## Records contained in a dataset
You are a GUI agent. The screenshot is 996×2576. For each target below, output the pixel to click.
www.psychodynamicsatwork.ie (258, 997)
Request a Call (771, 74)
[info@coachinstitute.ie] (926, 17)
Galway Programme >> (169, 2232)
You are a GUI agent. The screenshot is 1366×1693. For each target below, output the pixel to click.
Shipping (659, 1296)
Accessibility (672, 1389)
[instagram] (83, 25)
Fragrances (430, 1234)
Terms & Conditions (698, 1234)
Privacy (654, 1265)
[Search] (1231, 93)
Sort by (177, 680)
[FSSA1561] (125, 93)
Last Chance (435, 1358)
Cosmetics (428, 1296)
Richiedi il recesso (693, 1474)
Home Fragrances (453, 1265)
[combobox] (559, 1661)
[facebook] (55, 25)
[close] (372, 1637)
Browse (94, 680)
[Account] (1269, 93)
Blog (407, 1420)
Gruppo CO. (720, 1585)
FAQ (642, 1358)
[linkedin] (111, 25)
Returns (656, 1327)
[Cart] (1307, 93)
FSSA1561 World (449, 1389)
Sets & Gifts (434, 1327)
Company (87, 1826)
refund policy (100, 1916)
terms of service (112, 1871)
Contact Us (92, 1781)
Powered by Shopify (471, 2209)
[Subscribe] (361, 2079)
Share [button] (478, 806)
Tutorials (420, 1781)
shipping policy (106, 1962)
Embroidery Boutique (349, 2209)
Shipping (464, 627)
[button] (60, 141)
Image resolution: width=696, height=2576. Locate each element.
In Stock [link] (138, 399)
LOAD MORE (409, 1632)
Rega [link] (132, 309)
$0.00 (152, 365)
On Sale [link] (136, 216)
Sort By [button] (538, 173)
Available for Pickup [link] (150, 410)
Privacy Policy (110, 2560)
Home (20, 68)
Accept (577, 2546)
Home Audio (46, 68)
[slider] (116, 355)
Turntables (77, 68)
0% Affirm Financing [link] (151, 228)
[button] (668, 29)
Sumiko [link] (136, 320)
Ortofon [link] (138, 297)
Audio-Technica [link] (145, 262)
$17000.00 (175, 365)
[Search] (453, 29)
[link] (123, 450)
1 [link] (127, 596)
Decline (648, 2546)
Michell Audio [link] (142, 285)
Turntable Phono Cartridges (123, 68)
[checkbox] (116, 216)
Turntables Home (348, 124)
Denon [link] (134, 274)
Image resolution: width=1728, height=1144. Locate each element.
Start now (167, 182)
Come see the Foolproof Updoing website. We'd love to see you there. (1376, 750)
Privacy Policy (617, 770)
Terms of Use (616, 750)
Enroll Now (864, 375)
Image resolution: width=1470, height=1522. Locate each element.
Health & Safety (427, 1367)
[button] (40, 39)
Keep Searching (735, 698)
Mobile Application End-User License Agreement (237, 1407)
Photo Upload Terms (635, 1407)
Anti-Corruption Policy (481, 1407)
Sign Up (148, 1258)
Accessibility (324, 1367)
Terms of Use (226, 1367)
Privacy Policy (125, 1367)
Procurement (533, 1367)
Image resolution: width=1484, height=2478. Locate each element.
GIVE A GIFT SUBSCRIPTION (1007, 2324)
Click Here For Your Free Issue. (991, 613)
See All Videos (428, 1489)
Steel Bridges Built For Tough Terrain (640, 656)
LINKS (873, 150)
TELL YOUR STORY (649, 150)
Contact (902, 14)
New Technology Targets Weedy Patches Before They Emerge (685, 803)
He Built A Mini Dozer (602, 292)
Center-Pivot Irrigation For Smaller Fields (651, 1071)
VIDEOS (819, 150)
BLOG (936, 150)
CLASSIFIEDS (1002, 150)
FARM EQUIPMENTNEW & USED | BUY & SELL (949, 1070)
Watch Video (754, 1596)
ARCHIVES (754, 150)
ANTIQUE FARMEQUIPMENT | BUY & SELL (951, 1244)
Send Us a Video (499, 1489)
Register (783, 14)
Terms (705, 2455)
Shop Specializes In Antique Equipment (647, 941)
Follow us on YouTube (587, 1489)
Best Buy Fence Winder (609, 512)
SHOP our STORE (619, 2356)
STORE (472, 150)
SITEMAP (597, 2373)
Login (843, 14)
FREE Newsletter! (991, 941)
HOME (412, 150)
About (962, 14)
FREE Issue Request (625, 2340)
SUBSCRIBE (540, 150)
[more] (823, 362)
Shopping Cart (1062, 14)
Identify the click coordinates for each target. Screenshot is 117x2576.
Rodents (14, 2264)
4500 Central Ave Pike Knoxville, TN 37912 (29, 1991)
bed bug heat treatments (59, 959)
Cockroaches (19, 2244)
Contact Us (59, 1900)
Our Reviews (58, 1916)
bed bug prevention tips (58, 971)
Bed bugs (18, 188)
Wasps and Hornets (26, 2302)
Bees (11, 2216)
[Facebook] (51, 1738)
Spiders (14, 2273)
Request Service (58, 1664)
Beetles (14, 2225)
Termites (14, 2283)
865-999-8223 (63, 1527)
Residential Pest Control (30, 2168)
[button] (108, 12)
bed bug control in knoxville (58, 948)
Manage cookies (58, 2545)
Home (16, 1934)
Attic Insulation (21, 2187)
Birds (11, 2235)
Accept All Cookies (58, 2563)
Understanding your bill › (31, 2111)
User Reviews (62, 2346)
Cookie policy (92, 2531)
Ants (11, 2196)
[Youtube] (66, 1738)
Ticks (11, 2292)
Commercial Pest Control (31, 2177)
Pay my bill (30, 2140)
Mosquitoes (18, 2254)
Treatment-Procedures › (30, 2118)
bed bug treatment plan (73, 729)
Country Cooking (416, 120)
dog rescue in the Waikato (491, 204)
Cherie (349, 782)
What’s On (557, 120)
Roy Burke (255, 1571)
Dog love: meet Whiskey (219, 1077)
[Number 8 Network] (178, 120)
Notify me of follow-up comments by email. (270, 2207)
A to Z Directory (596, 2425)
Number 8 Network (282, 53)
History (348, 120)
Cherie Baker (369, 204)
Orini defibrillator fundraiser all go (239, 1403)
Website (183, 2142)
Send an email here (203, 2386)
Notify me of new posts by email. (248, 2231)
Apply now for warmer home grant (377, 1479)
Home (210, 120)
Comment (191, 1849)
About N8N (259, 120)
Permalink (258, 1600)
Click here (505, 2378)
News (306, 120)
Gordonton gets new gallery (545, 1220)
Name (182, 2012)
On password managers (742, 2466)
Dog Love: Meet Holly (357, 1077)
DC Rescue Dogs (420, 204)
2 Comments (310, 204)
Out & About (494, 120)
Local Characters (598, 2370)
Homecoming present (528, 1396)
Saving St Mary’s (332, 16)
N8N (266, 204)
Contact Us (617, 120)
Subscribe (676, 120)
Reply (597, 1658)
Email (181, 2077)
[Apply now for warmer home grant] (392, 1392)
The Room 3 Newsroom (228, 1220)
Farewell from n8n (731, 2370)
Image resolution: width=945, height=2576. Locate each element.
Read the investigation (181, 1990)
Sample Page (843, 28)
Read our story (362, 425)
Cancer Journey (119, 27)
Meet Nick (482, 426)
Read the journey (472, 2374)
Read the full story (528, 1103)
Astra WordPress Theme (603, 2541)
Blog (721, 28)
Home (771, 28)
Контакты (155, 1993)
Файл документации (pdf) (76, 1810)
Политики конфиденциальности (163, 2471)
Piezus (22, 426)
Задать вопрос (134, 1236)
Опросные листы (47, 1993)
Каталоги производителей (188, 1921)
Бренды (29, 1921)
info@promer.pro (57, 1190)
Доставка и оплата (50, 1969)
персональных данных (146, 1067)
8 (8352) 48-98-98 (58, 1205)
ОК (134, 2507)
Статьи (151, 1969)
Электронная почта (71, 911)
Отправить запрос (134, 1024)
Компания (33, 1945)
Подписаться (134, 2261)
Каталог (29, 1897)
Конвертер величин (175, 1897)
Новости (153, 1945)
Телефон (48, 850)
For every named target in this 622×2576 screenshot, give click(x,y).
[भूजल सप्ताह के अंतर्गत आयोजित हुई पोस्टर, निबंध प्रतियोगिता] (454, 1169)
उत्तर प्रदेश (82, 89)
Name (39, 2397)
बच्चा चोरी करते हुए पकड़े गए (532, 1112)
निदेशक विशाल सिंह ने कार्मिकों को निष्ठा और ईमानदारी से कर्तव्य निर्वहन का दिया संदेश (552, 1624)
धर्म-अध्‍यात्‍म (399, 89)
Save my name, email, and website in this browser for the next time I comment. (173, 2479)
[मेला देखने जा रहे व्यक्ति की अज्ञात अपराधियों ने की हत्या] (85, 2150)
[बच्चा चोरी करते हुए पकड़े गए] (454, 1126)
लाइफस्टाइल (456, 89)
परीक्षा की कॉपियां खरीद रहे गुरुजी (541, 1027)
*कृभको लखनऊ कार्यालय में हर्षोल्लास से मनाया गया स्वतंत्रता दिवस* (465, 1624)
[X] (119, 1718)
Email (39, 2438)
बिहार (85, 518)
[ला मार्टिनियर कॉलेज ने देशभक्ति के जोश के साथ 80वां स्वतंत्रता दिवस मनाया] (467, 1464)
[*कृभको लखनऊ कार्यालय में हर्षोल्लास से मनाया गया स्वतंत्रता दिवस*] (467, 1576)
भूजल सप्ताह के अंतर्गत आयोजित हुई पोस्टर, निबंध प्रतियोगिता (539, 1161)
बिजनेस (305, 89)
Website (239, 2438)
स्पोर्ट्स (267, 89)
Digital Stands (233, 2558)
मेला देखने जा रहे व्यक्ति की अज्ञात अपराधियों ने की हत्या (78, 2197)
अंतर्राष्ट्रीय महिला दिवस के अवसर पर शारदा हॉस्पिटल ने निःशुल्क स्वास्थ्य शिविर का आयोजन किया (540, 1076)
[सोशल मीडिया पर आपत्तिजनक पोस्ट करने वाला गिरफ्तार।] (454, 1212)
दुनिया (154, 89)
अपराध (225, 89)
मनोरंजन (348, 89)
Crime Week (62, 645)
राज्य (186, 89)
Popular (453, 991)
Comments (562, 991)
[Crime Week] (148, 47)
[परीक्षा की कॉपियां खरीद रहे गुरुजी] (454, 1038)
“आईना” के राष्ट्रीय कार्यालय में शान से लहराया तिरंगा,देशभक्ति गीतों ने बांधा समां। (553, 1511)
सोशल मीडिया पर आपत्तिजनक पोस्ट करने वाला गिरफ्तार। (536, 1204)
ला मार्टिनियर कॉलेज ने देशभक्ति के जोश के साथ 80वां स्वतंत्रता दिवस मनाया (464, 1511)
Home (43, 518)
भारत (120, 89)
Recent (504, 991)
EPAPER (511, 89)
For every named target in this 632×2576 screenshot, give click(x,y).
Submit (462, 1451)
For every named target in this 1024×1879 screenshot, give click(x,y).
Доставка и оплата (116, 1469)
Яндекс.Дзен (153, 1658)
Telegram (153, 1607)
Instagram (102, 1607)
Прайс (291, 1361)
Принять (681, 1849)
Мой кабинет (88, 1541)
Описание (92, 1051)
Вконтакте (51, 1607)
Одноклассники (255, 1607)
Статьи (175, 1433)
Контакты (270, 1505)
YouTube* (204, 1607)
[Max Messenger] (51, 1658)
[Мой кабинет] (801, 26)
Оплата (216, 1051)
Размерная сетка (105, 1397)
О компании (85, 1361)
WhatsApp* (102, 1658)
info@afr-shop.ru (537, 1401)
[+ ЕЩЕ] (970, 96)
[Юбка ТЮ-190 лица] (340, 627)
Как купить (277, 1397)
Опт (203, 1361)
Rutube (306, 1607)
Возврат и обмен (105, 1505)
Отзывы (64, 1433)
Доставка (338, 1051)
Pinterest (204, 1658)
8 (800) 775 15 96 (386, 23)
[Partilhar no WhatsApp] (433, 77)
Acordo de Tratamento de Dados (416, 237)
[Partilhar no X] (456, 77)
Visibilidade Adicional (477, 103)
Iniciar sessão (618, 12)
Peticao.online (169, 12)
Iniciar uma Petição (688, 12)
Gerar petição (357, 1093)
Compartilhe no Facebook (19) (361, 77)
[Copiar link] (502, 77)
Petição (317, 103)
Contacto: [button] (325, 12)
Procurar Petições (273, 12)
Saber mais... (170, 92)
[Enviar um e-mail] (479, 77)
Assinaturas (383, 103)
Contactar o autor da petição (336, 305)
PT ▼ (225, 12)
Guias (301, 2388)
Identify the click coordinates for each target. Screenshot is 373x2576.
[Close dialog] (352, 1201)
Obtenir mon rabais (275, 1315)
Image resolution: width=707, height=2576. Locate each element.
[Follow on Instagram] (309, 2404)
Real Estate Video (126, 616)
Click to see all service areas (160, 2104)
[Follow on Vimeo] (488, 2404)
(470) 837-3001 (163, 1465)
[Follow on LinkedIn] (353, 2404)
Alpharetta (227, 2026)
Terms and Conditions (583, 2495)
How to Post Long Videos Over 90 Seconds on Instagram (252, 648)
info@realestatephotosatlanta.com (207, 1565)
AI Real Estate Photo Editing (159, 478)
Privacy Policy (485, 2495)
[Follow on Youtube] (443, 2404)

## BRIEF
Which lines should be output? Exactly those from the first line of the data through the line containing "Start now (167, 182)", inclusive.

## ANSWER SPACE
You are a GUI agent. The screenshot is 996×2576. For each target below, output the pixel to click.
www.psychodynamicsatwork.ie (258, 997)
Request a Call (771, 74)
[info@coachinstitute.ie] (926, 17)
Galway Programme >> (169, 2232)
You are a GUI agent. The screenshot is 1366×1693. For each target below, output the pixel to click.
Shipping (659, 1296)
Accessibility (672, 1389)
[instagram] (83, 25)
Fragrances (430, 1234)
Terms & Conditions (698, 1234)
Privacy (654, 1265)
[Search] (1231, 93)
Sort by (177, 680)
[FSSA1561] (125, 93)
Last Chance (435, 1358)
Cosmetics (428, 1296)
Richiedi il recesso (693, 1474)
Home Fragrances (453, 1265)
[combobox] (559, 1661)
[facebook] (55, 25)
[close] (372, 1637)
Browse (94, 680)
[Account] (1269, 93)
Blog (407, 1420)
Gruppo CO. (720, 1585)
FAQ (642, 1358)
[linkedin] (111, 25)
Returns (656, 1327)
[Cart] (1307, 93)
FSSA1561 World (449, 1389)
Sets & Gifts (434, 1327)
Company (87, 1826)
refund policy (100, 1916)
terms of service (112, 1871)
Contact Us (92, 1781)
Powered by Shopify (471, 2209)
[Subscribe] (361, 2079)
Share [button] (478, 806)
Tutorials (420, 1781)
shipping policy (106, 1962)
Embroidery Boutique (349, 2209)
Shipping (464, 627)
[button] (60, 141)
Image resolution: width=696, height=2576. Locate each element.
In Stock [link] (138, 399)
LOAD MORE (409, 1632)
Rega [link] (132, 309)
$0.00 (152, 365)
On Sale [link] (136, 216)
Sort By [button] (538, 173)
Available for Pickup [link] (150, 410)
Privacy Policy (110, 2560)
Home (20, 68)
Accept (577, 2546)
Home Audio (46, 68)
[slider] (116, 355)
Turntables (77, 68)
0% Affirm Financing [link] (151, 228)
[button] (668, 29)
Sumiko [link] (136, 320)
Ortofon [link] (138, 297)
Audio-Technica [link] (145, 262)
$17000.00 (175, 365)
[Search] (453, 29)
[link] (123, 450)
1 [link] (127, 596)
Decline (648, 2546)
Michell Audio [link] (142, 285)
Turntable Phono Cartridges (123, 68)
[checkbox] (116, 216)
Turntables Home (348, 124)
Denon [link] (134, 274)
Image resolution: width=1728, height=1144. Locate each element.
Start now (167, 182)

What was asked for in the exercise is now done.